Background: Evidence from both animal and human studies suggests that abnormal glucose metabolism plays an important role in pancreatic carcinogenesis. We investigated whether diets high in foods that increase postprandial glucose levels are associated with an increased risk of pancreatic cancer.
Methods: In a cohort of U.S. women (n = 88 802) participating in the Nurses' Health Study, 180 case subjects with pancreatic cancer were diagnosed during 18 years of follow-up. We used frequency of intake of individual foods as reported on a food-frequency questionnaire in 1980 to calculate sucrose, fructose, and carbohydrate intakes; glycemic index (postprandial blood glucose response as compared with a reference food); and glycemic load (glycemic index multiplied by carbohydrate content). Analyses of relative risk (RR) were performed by using multivariable Cox proportional hazards models to adjust for potential confounders. All statistical tests were two-sided.
Results: Carbohydrate and sucrose intake were not associated with overall pancreatic cancer risk in this cohort. A statistically nonsignificant 53% increase in risk of pancreatic cancer (RR = 1.53, 95% confidence interval [CI] = 0.96 to 2.45) was observed among women with a high glycemic load intake, and a similar association was observed for fructose intake (RR = 1.57, 95% CI = 0.95 to 2.57). The associations of glycemic load and fructose intakes with pancreatic cancer risk were most apparent among women with elevated body mass index (>or=25 kg/m(2)) or with low physical activity.
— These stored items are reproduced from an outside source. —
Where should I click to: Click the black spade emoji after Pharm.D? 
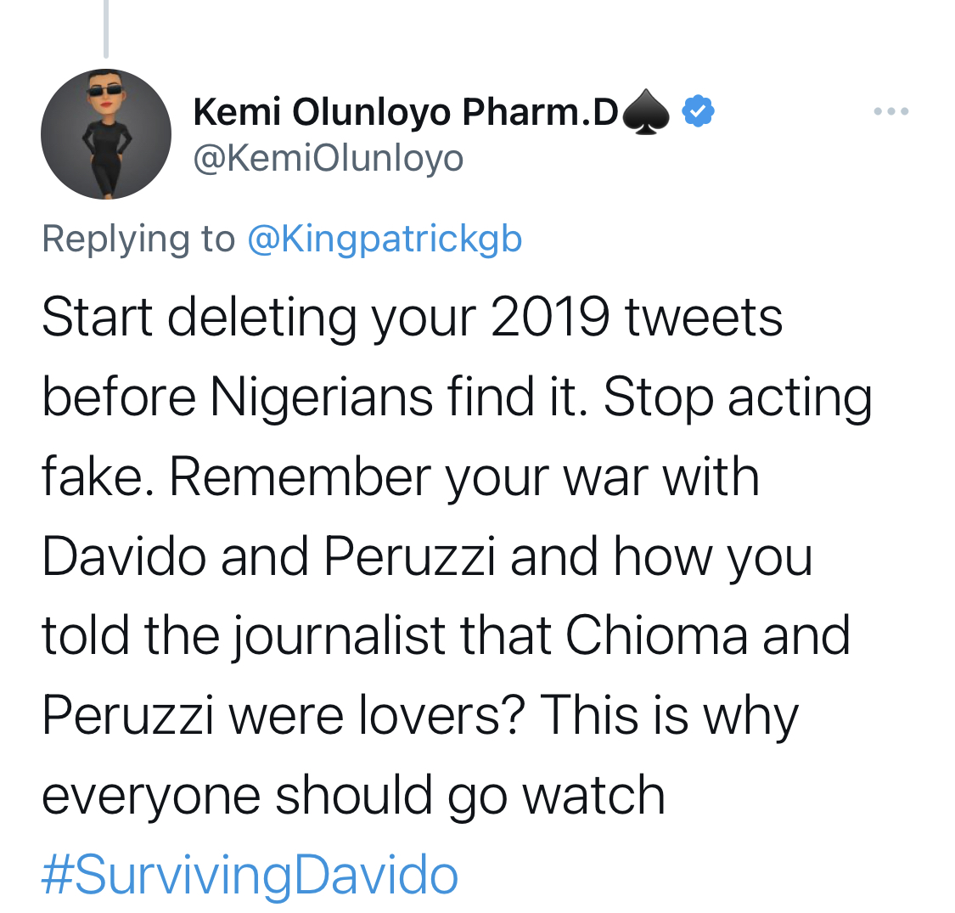pyautogui.click(x=646, y=112)
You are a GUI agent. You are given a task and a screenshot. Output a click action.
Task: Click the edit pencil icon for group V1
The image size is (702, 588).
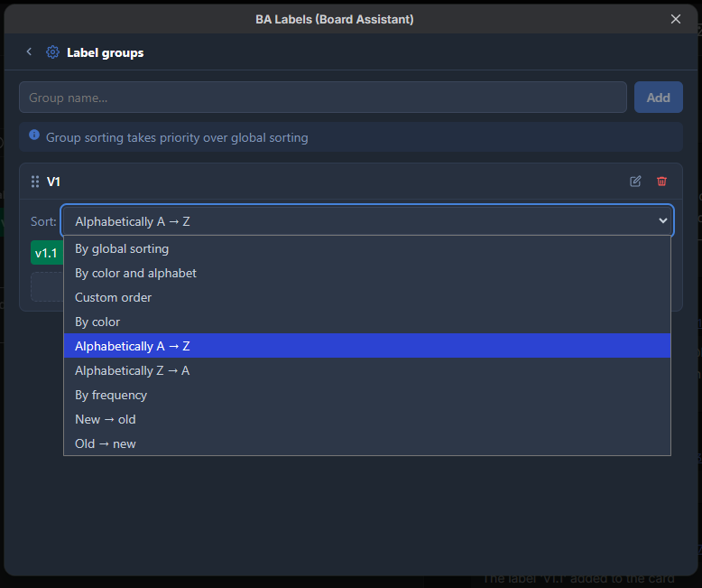(635, 182)
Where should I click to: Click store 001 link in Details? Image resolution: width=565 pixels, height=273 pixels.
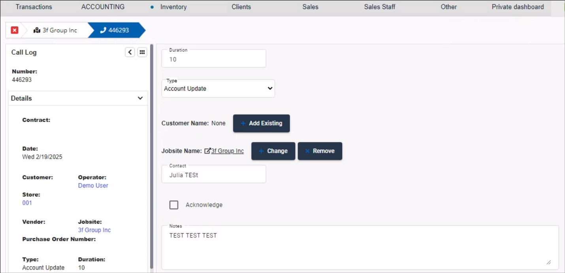[x=27, y=203]
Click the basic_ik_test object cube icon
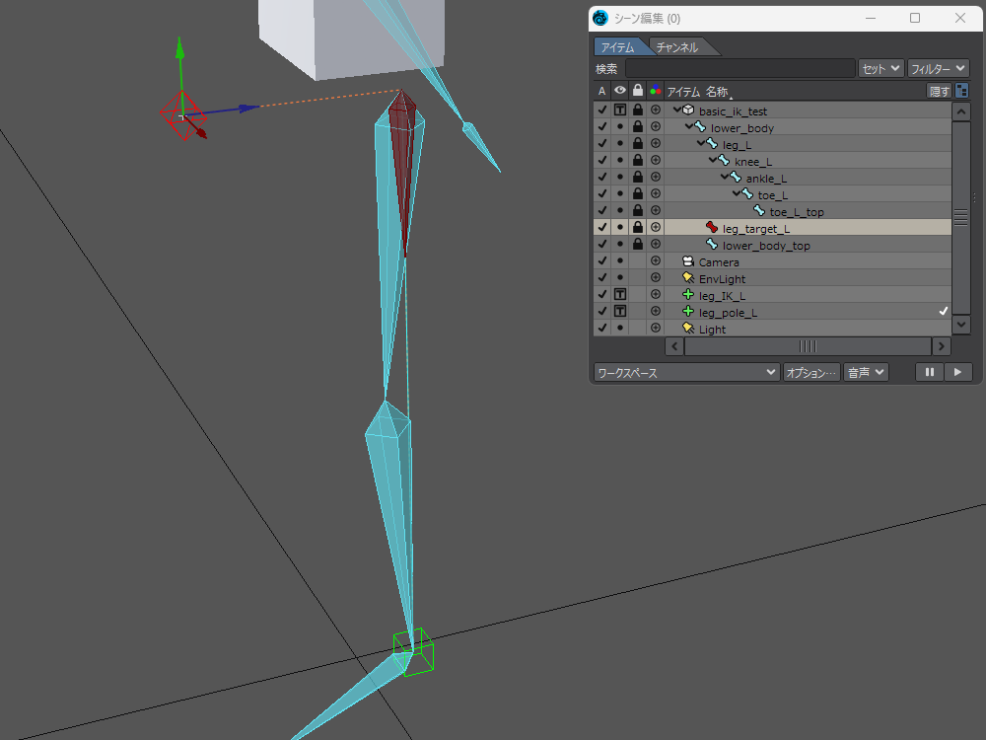The width and height of the screenshot is (986, 740). [688, 111]
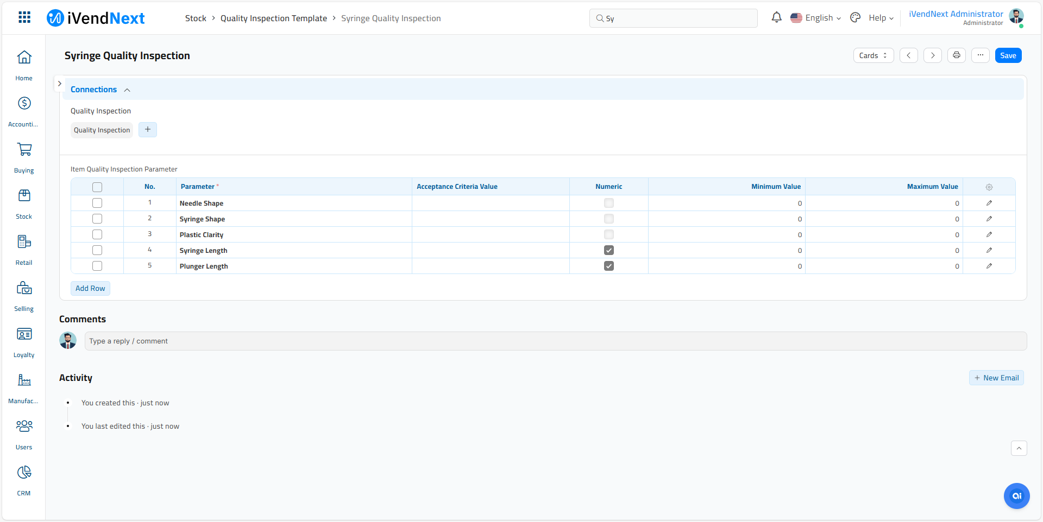Navigate to Quality Inspection Template breadcrumb
This screenshot has width=1043, height=522.
tap(273, 18)
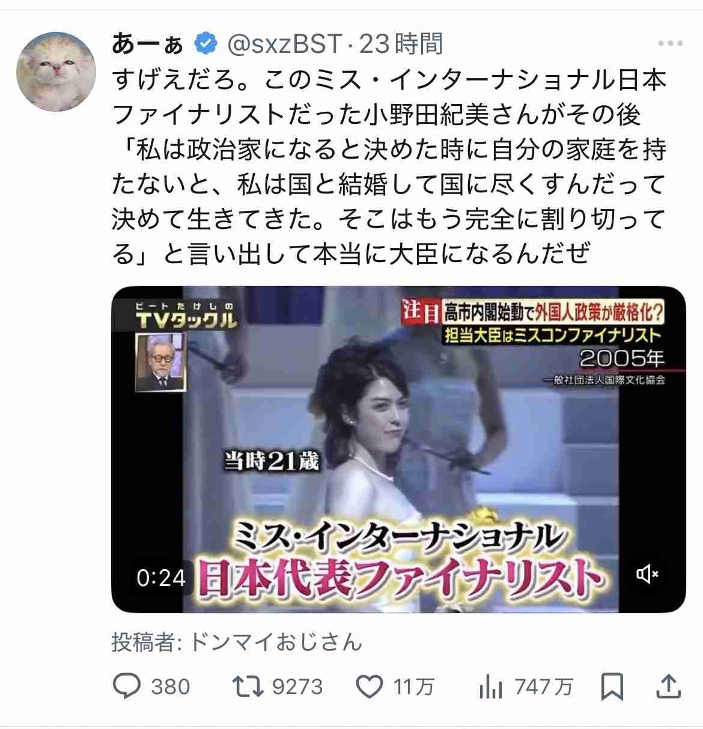Open the three-dot more options menu

(x=670, y=44)
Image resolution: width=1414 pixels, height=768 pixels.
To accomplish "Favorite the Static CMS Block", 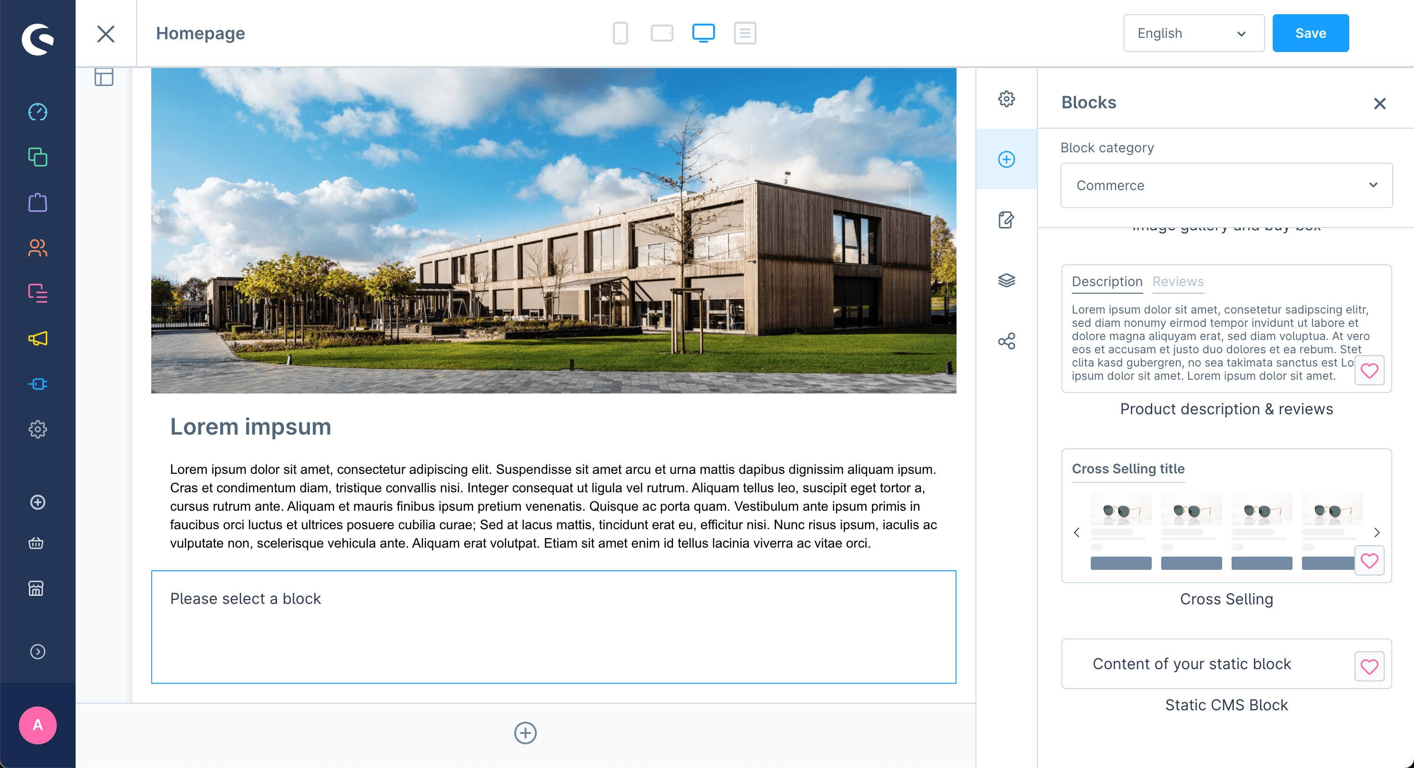I will coord(1370,666).
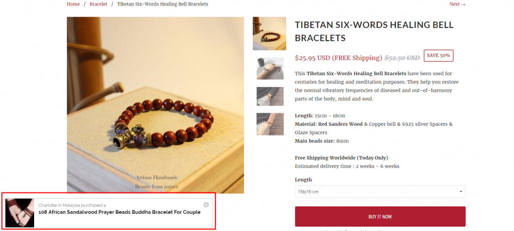Click the Length dropdown arrow
This screenshot has width=514, height=231.
(x=461, y=192)
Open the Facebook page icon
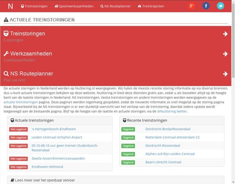Viewport: 235px width, 184px height. coord(206,6)
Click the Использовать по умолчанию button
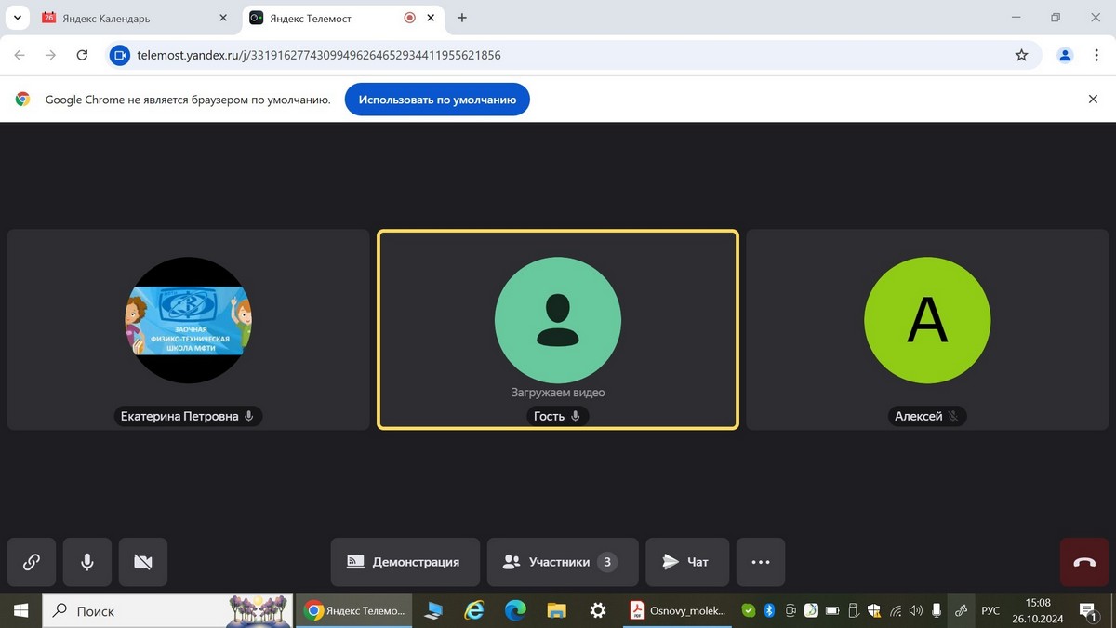Viewport: 1116px width, 628px height. point(437,100)
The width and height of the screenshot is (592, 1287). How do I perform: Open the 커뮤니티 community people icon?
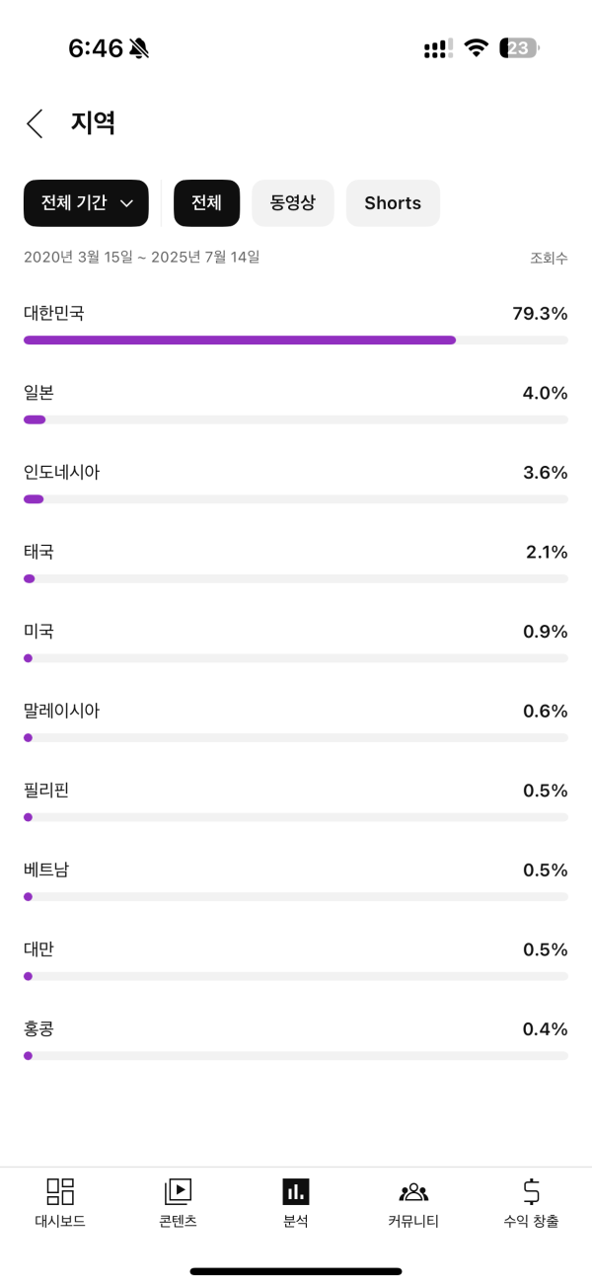413,1191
Among women who were both overweight and sedentary, a high glycemic load was associated with an RR of 2.67 (95% CI = 1.02 to 6.99; highest versus lowest quartile of intake; P for trend =.03), and high fructose was associated with an RR of 3.17 (95% CI = 1.13 to 8.91; P for trend =.04).
Conclusion: Our data support other findings that impaired glucose metabolism may play a role in pancreatic cancer etiology. A diet high in glycemic load may increase the risk of pancreatic cancer in women who already have an underlying degree of insulin resistance.